---------- RECORDS SHOWN ----------

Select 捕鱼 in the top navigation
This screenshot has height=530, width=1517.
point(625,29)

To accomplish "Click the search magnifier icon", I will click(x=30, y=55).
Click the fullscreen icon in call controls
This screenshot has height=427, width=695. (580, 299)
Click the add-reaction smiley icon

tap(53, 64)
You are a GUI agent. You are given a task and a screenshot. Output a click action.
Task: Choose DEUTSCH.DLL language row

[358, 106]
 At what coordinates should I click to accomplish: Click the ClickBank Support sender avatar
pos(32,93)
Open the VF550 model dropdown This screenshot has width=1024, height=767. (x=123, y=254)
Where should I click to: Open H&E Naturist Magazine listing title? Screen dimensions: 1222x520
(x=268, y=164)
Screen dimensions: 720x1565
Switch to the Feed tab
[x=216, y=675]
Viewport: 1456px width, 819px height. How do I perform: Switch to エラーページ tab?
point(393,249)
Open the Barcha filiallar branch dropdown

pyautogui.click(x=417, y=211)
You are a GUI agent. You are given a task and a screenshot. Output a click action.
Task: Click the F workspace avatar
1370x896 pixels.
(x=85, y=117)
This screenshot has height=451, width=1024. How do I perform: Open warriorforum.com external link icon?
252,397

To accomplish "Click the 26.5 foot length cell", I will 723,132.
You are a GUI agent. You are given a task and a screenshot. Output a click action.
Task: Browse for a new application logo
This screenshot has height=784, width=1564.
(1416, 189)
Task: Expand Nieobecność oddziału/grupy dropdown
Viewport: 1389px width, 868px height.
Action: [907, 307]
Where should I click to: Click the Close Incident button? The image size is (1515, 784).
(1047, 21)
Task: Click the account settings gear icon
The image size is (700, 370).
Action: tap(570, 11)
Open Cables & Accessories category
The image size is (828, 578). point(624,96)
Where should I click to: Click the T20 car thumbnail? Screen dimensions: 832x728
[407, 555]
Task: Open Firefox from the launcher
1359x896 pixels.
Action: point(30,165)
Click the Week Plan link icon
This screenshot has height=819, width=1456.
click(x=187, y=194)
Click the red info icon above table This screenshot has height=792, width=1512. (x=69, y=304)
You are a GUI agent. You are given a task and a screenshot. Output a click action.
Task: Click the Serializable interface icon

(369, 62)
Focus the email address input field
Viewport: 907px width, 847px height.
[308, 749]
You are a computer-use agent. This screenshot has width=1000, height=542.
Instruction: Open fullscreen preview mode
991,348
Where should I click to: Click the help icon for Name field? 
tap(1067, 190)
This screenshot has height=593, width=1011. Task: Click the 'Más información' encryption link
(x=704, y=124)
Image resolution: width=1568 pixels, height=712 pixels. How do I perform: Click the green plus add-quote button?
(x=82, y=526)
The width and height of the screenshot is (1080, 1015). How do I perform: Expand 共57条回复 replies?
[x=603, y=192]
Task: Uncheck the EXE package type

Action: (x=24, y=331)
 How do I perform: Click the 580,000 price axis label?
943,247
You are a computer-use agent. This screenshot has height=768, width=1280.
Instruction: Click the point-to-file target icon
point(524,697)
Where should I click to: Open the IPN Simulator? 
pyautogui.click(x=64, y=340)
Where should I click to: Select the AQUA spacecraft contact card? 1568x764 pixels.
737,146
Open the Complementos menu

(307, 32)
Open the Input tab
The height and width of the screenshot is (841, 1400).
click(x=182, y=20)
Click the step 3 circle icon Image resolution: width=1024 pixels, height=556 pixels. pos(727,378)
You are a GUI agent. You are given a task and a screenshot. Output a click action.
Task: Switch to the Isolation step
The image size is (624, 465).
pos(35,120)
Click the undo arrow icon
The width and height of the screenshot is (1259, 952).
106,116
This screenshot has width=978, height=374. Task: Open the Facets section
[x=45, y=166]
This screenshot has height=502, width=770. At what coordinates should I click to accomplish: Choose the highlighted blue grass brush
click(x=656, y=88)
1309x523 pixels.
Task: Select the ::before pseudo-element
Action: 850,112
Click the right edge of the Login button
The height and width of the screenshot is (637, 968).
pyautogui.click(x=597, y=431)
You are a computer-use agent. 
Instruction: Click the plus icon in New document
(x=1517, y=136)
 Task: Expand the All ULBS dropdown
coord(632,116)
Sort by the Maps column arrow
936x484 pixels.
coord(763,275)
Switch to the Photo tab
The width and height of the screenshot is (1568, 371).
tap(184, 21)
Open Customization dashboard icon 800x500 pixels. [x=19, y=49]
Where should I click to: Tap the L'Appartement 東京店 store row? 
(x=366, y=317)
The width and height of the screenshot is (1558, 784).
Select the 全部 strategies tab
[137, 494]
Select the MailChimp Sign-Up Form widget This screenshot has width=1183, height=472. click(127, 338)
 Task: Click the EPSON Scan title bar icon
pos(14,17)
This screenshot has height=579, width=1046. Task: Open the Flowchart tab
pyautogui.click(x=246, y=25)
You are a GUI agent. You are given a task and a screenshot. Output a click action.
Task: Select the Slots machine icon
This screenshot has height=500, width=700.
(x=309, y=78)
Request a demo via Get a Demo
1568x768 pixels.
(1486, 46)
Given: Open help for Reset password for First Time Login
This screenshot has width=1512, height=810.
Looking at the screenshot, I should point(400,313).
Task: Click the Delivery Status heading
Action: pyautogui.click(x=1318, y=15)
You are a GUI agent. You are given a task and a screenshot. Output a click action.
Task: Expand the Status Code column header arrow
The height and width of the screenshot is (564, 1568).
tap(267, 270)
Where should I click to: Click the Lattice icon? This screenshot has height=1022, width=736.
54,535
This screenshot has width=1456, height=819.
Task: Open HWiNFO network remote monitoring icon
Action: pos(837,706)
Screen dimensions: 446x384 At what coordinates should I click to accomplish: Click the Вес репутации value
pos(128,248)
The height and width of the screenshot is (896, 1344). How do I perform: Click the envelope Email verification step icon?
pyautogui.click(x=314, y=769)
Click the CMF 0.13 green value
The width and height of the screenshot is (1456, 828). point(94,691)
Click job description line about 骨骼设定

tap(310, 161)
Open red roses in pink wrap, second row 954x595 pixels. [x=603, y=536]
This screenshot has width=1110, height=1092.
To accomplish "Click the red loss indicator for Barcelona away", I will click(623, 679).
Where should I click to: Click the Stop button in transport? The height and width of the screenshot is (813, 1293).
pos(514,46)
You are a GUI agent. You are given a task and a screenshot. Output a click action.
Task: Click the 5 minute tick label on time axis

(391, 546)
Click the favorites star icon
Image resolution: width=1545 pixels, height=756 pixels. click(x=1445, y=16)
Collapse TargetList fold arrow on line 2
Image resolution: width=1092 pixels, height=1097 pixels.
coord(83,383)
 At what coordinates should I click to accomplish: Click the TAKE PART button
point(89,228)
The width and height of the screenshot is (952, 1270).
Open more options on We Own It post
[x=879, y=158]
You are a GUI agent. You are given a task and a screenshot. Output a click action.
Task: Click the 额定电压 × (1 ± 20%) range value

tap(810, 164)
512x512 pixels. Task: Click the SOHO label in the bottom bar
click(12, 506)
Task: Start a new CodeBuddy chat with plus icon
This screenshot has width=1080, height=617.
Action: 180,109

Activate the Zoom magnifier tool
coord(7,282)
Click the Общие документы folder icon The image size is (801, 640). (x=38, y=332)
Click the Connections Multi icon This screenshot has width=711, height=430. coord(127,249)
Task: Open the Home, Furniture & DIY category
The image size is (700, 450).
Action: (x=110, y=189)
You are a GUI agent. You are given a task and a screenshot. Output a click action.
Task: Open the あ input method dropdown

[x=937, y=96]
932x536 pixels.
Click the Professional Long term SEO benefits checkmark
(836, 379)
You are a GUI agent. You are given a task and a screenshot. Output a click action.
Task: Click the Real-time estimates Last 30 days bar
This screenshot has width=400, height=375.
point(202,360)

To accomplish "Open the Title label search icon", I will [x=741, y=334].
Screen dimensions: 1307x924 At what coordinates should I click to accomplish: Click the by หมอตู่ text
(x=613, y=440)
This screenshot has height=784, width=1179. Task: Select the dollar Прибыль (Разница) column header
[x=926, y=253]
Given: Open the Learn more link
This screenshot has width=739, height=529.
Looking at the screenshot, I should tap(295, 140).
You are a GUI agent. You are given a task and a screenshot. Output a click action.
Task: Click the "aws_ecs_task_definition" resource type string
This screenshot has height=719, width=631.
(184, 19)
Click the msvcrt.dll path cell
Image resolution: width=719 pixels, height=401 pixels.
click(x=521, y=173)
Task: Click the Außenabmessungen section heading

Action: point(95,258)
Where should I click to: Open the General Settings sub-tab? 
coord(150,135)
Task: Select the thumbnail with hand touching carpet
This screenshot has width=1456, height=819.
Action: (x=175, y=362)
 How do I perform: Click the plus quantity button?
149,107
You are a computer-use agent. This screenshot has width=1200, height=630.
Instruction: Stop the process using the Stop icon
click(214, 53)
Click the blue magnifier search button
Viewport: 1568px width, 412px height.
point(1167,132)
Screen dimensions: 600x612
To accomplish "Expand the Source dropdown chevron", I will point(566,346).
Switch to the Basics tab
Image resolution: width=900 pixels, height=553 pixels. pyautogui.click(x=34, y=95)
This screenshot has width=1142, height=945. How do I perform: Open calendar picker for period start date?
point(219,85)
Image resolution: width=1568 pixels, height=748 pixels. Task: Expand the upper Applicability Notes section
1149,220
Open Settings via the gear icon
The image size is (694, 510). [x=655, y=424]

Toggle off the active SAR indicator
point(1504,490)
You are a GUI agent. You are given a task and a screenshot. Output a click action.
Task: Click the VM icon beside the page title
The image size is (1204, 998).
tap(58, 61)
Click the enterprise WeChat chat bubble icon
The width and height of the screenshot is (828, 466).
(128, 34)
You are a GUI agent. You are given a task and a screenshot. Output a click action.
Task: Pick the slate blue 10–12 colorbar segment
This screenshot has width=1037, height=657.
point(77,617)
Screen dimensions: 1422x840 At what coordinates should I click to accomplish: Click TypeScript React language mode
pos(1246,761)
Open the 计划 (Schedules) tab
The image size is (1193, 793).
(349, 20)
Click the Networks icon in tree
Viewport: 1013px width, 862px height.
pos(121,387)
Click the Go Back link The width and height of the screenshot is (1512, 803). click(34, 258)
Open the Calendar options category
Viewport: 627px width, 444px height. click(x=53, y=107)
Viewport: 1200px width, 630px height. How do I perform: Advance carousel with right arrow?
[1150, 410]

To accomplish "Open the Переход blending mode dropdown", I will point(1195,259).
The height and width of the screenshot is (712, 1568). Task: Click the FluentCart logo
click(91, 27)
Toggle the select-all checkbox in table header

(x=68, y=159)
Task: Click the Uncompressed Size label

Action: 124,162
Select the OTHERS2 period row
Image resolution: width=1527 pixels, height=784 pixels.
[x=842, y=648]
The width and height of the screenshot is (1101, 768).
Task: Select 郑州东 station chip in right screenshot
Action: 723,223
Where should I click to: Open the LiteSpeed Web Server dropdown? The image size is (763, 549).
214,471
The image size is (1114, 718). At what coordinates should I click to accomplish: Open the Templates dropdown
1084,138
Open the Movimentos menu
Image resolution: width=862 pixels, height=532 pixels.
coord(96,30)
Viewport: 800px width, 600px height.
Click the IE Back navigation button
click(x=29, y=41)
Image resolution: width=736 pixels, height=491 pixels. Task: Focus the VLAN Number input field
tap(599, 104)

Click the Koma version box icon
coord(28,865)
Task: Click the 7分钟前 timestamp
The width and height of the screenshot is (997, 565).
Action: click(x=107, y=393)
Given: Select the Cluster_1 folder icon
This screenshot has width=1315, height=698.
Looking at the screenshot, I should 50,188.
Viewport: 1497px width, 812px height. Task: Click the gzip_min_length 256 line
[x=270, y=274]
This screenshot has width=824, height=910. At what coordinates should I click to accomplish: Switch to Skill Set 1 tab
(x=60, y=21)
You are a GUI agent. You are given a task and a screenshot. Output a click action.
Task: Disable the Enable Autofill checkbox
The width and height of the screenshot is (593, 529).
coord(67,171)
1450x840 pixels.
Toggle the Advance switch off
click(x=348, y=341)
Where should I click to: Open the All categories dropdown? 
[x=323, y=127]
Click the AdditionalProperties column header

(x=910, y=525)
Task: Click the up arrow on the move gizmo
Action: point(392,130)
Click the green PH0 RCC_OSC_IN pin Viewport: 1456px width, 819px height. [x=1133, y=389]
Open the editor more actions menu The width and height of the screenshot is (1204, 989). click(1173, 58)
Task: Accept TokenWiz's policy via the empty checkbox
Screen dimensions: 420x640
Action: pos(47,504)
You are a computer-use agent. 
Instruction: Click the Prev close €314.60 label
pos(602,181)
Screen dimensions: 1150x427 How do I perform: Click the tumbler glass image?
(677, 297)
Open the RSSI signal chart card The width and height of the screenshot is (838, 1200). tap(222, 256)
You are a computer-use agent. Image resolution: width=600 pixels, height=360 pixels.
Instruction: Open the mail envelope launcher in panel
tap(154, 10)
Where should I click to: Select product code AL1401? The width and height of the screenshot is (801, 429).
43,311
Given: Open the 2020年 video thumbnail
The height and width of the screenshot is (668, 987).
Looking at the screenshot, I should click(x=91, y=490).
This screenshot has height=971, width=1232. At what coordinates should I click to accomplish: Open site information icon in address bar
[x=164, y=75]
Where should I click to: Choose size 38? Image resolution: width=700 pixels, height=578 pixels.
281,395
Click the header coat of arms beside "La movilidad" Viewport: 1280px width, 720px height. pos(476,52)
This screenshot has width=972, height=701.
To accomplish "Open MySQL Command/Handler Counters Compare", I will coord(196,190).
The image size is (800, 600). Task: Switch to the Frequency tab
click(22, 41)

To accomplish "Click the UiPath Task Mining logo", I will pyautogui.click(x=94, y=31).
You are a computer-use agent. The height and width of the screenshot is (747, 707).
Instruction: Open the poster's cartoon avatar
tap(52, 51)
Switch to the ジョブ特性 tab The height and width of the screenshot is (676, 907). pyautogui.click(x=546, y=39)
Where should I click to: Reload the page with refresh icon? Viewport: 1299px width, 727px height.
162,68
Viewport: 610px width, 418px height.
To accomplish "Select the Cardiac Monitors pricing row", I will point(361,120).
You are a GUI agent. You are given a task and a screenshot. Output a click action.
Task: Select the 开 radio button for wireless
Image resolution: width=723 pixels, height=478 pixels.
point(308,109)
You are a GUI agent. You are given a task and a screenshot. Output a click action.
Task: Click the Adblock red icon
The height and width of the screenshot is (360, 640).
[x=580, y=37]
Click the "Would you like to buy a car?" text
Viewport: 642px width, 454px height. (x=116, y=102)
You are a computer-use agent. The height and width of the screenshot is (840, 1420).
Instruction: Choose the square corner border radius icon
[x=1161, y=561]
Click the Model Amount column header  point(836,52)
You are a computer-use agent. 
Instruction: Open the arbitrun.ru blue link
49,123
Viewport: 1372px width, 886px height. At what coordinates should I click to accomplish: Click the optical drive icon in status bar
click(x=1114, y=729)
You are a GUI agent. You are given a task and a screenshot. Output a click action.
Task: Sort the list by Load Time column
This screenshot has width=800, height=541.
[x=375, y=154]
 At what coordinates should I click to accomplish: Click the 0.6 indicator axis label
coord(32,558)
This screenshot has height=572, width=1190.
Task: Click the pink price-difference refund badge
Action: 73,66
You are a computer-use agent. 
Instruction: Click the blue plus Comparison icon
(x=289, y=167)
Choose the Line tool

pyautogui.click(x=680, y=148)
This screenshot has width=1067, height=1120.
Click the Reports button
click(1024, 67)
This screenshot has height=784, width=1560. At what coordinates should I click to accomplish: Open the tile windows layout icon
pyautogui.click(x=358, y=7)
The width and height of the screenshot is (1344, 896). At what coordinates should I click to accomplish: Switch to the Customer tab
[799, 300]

----------

--- EXERCISE PROMPT ---
Retype the lines from the one containing "The height and width of the screenshot is (712, 1568)." through the one containing "(x=60, y=21)", including both of those lines, exactly as they appear.

--- TASK SOLUTION ---
The height and width of the screenshot is (712, 1568). Task: Click the FluentCart logo
click(91, 27)
Toggle the select-all checkbox in table header

(x=68, y=159)
Task: Click the Uncompressed Size label

Action: 124,162
Select the OTHERS2 period row
Image resolution: width=1527 pixels, height=784 pixels.
[x=842, y=648]
The width and height of the screenshot is (1101, 768).
Task: Select 郑州东 station chip in right screenshot
Action: 723,223
Where should I click to: Open the LiteSpeed Web Server dropdown? The image size is (763, 549).
214,471
The image size is (1114, 718). At what coordinates should I click to accomplish: Open the Templates dropdown
1084,138
Open the Movimentos menu
Image resolution: width=862 pixels, height=532 pixels.
coord(96,30)
Viewport: 800px width, 600px height.
Click the IE Back navigation button
click(x=29, y=41)
Image resolution: width=736 pixels, height=491 pixels. Task: Focus the VLAN Number input field
tap(599, 104)

Click the Koma version box icon
coord(28,865)
Task: Click the 7分钟前 timestamp
The width and height of the screenshot is (997, 565).
Action: click(x=107, y=393)
Given: Select the Cluster_1 folder icon
This screenshot has width=1315, height=698.
Looking at the screenshot, I should 50,188.
Viewport: 1497px width, 812px height. Task: Click the gzip_min_length 256 line
[x=270, y=274]
This screenshot has width=824, height=910. At what coordinates should I click to accomplish: Switch to Skill Set 1 tab
(x=60, y=21)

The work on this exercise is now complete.